Picture this: You’re walking down the sidewalk when you hear violent clanging piano notes and you’re suddenly covered by a shadow. You look up, and see a grand piano swinging above you by a quickly unraveling rope as the wood creaks and a voice yells “Look out!” Do you feel yourself recoil, your pulse quicken?
This is the second in our series on the importance of storytelling techniques in video production. Here, we’ll take a quick look at how the most basic elements of camera perspective, the order of shots, the power of visuals alone and the sum of visuals and audio together work to captivate the human mind. Video is an attention magnet, with the ability to shape emotion, understanding and engagement like no other medium of communication. Let’s look at why that is.
1. The Camera: The Mind’s Eye
Our mind relates to a camera’s point of view as if we are watching a reality through our own eyes. What was so powerful about the dangling piano story? If you saw that scene in real life, you would probably be terrified! That first-person perspective is the power video has over any other communication medium. Where the camera is, the viewer’s eyes are.
Your audience will see situations, characters and scenes as you want them to be seen. Angle a bird’s eye view to make them feel omniscient or walk them through a scene slowly to build suspense. Composition, color, lighting and movement influence the emotional tone of a camera shot. Unlike in real life, the camera’s perspective is the only one we get. Conscious use of it can guide the viewer’s mind to help tell a story. We can surprise viewers, add to what they know, and increase involvement as the story unfolds.
2. Editing: The Story Progresses
Each shot and the order in which you see it can be carefully selected to move the story forward. What to show and when to show it is at the heart of the most powerful storytelling technique of the medium. If the next shot in our piano story were to reveal that all of this danger is actually part of an amusement park ride, our idea of what’s going on would change significantly, stirring our story with an interesting twist.
Carefully and consciously created visuals alone can craft a wonderful narrative, and our visually-oriented brains will follow along, even when there are no words. Check out this clip from Disney Pixar’s UP.

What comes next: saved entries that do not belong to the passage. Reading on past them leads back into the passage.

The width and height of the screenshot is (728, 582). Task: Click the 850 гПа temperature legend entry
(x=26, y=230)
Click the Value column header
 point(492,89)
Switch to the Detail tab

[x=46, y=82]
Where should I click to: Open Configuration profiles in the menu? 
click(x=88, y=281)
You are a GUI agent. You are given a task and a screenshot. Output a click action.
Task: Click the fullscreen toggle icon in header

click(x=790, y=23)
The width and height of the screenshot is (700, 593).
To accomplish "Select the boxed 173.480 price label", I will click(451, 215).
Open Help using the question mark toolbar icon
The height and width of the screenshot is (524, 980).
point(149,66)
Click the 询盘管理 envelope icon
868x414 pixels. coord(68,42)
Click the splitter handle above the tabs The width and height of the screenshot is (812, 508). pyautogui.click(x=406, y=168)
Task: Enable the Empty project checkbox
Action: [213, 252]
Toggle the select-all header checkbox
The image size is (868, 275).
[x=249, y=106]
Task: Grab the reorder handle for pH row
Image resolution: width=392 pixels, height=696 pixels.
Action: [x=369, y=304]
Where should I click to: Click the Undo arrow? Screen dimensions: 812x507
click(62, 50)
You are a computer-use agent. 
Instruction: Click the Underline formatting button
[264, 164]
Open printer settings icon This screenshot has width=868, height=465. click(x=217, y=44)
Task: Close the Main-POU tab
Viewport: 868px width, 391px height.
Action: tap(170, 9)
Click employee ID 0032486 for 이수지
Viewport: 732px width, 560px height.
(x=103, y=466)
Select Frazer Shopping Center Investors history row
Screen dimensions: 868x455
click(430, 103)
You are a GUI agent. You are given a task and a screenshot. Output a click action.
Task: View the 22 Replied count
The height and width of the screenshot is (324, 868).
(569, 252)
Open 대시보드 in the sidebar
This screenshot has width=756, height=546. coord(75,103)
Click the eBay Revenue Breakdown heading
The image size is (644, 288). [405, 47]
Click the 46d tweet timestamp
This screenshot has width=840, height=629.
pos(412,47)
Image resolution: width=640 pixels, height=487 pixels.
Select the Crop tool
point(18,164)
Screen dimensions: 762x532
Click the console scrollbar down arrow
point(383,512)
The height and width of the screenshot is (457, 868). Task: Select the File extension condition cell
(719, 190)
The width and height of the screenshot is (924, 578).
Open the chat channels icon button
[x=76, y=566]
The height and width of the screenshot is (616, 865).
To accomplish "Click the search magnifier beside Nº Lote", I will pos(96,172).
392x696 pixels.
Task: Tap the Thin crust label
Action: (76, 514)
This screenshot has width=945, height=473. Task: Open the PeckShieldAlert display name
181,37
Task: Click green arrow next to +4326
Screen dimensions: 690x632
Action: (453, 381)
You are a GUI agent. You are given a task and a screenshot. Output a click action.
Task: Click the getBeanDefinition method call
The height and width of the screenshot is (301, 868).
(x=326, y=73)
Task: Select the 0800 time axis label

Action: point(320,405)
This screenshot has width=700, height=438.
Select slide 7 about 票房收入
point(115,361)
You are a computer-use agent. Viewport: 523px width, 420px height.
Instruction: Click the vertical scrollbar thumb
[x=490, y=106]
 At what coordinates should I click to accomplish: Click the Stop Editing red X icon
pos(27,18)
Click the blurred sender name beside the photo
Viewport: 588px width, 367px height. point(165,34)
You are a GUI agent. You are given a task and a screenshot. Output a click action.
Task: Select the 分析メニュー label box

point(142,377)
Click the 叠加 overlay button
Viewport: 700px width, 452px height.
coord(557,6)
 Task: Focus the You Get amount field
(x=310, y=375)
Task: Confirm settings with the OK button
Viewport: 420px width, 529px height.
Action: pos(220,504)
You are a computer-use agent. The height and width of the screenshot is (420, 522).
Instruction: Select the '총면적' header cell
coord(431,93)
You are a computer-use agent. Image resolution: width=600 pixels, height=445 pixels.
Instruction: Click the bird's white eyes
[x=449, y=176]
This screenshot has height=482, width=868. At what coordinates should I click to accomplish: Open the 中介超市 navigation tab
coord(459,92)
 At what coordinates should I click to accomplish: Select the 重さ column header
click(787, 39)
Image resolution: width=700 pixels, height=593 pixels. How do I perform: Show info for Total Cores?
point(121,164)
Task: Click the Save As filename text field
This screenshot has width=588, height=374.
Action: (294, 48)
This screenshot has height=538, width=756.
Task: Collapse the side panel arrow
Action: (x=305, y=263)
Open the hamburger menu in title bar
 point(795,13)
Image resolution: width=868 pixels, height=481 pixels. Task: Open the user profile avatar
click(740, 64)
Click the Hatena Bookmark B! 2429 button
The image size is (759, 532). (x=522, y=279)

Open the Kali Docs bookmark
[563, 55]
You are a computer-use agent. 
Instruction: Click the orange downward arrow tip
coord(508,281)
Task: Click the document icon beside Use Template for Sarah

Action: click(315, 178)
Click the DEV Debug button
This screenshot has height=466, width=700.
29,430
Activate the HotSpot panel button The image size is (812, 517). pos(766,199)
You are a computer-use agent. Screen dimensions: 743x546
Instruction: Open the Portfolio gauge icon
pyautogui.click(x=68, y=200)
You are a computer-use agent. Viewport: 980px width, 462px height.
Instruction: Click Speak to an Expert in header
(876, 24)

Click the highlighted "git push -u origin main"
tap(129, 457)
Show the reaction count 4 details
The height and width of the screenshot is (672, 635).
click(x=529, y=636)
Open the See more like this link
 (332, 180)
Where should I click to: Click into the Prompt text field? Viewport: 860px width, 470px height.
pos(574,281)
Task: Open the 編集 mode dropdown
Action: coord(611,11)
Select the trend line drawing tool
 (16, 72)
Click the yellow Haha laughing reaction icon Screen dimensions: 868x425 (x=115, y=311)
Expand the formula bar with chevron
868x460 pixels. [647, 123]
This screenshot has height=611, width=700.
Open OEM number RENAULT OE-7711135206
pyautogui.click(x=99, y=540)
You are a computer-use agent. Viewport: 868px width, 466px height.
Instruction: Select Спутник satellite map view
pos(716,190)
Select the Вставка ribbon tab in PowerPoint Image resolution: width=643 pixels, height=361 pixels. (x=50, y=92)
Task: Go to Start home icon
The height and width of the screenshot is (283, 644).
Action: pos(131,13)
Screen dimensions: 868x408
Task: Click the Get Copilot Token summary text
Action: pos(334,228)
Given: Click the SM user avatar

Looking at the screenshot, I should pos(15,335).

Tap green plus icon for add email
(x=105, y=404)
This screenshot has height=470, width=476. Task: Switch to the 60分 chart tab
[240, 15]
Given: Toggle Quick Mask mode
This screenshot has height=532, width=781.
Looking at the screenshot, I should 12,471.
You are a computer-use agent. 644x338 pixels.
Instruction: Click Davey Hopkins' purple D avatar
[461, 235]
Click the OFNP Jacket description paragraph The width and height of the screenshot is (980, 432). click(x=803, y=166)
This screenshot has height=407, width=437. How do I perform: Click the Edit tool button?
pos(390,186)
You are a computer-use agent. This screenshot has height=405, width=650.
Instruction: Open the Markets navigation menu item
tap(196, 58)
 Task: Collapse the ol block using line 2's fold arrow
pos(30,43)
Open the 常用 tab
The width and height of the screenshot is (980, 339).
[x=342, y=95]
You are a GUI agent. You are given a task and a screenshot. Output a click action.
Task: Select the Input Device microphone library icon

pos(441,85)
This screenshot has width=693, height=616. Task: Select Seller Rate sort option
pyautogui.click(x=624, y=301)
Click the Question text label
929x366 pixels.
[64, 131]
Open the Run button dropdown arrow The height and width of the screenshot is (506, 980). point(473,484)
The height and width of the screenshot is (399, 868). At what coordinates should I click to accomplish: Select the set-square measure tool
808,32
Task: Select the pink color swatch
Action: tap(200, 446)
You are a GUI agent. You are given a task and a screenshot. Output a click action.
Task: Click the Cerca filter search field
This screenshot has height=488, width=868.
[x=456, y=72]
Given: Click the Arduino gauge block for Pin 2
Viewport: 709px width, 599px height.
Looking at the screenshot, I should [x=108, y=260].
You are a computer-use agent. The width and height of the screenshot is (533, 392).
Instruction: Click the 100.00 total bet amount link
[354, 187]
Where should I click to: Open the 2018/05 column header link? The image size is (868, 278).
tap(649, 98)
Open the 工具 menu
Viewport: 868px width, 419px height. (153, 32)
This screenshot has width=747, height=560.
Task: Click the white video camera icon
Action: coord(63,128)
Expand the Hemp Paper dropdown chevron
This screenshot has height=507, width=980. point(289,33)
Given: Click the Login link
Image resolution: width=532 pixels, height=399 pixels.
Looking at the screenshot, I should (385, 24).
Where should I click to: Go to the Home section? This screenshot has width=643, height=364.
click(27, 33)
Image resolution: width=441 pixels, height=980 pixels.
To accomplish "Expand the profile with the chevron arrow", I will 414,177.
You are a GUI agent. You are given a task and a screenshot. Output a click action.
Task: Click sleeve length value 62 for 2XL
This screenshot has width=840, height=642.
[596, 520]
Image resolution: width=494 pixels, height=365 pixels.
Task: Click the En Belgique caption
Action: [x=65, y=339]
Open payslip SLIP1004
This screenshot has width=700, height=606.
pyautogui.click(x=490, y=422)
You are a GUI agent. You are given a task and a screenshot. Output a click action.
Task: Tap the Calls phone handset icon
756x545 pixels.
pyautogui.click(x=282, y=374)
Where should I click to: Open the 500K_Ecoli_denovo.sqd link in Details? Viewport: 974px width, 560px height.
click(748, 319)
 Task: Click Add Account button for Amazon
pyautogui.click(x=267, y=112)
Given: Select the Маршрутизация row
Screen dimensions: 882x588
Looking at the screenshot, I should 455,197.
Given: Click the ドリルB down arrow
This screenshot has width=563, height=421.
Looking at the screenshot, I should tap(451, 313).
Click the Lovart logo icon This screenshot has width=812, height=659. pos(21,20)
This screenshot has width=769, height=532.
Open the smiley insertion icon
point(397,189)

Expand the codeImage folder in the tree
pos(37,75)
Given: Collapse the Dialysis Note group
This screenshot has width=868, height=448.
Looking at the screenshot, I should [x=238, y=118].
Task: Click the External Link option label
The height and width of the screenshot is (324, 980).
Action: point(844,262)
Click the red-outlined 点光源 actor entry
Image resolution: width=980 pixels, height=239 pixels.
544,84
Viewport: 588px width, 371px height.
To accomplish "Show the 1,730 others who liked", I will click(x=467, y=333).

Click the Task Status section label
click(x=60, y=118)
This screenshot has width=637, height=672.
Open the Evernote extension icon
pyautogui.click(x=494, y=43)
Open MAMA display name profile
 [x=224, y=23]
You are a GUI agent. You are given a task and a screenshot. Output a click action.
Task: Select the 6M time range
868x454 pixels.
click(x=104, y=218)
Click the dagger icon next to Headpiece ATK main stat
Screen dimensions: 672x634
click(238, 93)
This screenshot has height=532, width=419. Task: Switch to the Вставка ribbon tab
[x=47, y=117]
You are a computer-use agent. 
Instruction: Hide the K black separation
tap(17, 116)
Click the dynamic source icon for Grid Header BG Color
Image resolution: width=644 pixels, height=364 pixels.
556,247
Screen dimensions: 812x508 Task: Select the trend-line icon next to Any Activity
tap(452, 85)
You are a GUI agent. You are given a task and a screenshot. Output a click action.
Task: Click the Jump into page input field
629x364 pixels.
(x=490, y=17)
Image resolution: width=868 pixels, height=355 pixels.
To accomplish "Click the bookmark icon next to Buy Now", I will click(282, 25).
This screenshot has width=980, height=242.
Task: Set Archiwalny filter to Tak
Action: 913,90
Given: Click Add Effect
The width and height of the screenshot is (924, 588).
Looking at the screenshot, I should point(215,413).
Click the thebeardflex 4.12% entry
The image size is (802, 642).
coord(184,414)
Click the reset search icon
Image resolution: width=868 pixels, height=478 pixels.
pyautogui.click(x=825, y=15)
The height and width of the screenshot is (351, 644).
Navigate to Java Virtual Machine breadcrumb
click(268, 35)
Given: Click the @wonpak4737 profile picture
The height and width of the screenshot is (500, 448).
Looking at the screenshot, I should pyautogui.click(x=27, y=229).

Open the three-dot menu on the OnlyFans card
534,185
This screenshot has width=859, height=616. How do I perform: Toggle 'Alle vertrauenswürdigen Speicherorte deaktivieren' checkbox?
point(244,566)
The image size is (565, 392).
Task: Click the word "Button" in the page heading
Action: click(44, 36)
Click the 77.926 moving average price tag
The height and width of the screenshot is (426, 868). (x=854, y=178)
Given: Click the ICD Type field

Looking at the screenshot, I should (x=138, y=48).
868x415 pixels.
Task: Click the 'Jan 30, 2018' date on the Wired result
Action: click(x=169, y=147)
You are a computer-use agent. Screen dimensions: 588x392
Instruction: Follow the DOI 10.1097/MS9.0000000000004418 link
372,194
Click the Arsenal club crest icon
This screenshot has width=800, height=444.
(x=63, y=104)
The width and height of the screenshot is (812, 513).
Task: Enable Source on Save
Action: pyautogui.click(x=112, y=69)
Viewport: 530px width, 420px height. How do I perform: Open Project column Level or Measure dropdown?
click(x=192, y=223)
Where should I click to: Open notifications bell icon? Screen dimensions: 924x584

A couple’s entire life together is movingly summarized without a single word. We’ll be surprised if you don’t have a bit of water in your eyes by the end. (Note the foreshadowing use of balloons to lift objects–a big part of the story later.)
3. Sound: It’s Half the Picture
Think about the dangling piano again–you don’t just see the giant shadow on the ground and the fraying rope above you. You also hear the creak as it swings in the breeze, the discordant music from the wires inside and the panic in the voices of the people urging you away from its path. Sound can “show” things that aren’t seen, and can be used to add depth, atmosphere and realism to scenes.
The most obvious role of sound as a storytelling element is in music, which underscores the mood of a scene. Musical themes can be used to great effect, especially when played more than once to reemphasize a situation or feeling.
“Jaws” would have been an entirely different movie without those two thematic notes.
Listen to the way the sound effects and music propel the story here in an excerpt from “Slumdog Millionaire.” Try listening with your eyes closed and you’ll still get the picture.
If a picture is worth a thousand words, how many is a video worth?
Video communicates depth, complexity, and nuance in a way our brains are naturally attuned to pick up: we understand more than just what we’re seeing on the surface. Understanding how to use every storytelling tool the medium provides involves science and art. How will you tell your story?